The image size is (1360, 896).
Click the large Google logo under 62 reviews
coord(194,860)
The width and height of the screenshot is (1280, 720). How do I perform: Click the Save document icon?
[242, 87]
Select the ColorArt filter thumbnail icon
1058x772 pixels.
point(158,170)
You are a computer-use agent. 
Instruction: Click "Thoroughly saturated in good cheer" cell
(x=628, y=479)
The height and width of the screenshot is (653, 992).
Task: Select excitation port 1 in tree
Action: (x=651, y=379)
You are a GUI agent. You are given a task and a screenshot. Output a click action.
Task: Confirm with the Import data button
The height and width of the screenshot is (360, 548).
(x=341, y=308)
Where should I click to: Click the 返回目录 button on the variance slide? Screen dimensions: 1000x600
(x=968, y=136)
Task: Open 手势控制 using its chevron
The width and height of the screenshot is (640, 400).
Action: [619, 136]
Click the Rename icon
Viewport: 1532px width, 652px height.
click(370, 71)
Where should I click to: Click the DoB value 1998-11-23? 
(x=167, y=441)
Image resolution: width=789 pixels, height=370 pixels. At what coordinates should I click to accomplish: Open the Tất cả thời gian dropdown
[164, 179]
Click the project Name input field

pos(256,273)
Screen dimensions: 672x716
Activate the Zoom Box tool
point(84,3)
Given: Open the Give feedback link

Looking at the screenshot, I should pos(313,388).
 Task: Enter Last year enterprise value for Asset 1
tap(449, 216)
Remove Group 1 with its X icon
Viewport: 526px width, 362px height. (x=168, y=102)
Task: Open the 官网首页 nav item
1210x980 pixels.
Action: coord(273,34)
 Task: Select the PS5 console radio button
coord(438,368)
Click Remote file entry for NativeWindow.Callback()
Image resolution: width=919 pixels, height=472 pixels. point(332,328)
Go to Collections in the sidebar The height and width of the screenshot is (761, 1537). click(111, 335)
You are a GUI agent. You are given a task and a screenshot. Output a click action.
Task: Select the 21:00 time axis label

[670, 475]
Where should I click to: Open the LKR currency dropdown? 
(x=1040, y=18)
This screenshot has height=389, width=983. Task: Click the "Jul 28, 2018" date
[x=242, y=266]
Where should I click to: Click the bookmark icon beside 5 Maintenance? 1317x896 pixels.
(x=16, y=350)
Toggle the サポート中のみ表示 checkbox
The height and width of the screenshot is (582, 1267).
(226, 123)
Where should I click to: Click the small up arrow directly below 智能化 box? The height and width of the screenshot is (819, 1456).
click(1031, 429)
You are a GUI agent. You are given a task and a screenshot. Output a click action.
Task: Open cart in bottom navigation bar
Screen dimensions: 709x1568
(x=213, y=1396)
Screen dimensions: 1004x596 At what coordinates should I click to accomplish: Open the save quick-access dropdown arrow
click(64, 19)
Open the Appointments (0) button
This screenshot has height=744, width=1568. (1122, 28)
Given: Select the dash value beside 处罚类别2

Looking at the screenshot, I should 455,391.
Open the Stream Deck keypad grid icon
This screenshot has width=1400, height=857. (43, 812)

## Task item
Go through the listing above and copy each line exactly.

## Final answer
The image size is (1360, 896).
Click the large Google logo under 62 reviews
coord(194,860)
The width and height of the screenshot is (1280, 720). How do I perform: Click the Save document icon?
[242, 87]
Select the ColorArt filter thumbnail icon
1058x772 pixels.
point(158,170)
You are a computer-use agent. 
Instruction: Click "Thoroughly saturated in good cheer" cell
(x=628, y=479)
The height and width of the screenshot is (653, 992).
Task: Select excitation port 1 in tree
Action: (x=651, y=379)
You are a GUI agent. You are given a task and a screenshot. Output a click action.
Task: Confirm with the Import data button
The height and width of the screenshot is (360, 548).
(x=341, y=308)
Where should I click to: Click the 返回目录 button on the variance slide? Screen dimensions: 1000x600
(x=968, y=136)
Task: Open 手势控制 using its chevron
The width and height of the screenshot is (640, 400).
Action: [619, 136]
Click the Rename icon
Viewport: 1532px width, 652px height.
click(370, 71)
Where should I click to: Click the DoB value 1998-11-23? 
(x=167, y=441)
Image resolution: width=789 pixels, height=370 pixels. At what coordinates should I click to accomplish: Open the Tất cả thời gian dropdown
[164, 179]
Click the project Name input field

pos(256,273)
Screen dimensions: 672x716
Activate the Zoom Box tool
point(84,3)
Given: Open the Give feedback link

Looking at the screenshot, I should pos(313,388).
 Task: Enter Last year enterprise value for Asset 1
tap(449, 216)
Remove Group 1 with its X icon
Viewport: 526px width, 362px height. (x=168, y=102)
Task: Open the 官网首页 nav item
1210x980 pixels.
Action: coord(273,34)
 Task: Select the PS5 console radio button
coord(438,368)
Click Remote file entry for NativeWindow.Callback()
Image resolution: width=919 pixels, height=472 pixels. point(332,328)
Go to Collections in the sidebar The height and width of the screenshot is (761, 1537). click(111, 335)
You are a GUI agent. You are given a task and a screenshot. Output a click action.
Task: Select the 21:00 time axis label

[670, 475]
Where should I click to: Open the LKR currency dropdown? 
(x=1040, y=18)
This screenshot has height=389, width=983. Task: Click the "Jul 28, 2018" date
[x=242, y=266]
Where should I click to: Click the bookmark icon beside 5 Maintenance? 1317x896 pixels.
(x=16, y=350)
Toggle the サポート中のみ表示 checkbox
The height and width of the screenshot is (582, 1267).
(226, 123)
Where should I click to: Click the small up arrow directly below 智能化 box? The height and width of the screenshot is (819, 1456).
click(1031, 429)
You are a GUI agent. You are given a task and a screenshot. Output a click action.
Task: Open cart in bottom navigation bar
Screen dimensions: 709x1568
(x=213, y=1396)
Screen dimensions: 1004x596 At what coordinates should I click to accomplish: Open the save quick-access dropdown arrow
click(64, 19)
Open the Appointments (0) button
This screenshot has height=744, width=1568. (1122, 28)
Given: Select the dash value beside 处罚类别2

Looking at the screenshot, I should 455,391.
Open the Stream Deck keypad grid icon
This screenshot has width=1400, height=857. (43, 812)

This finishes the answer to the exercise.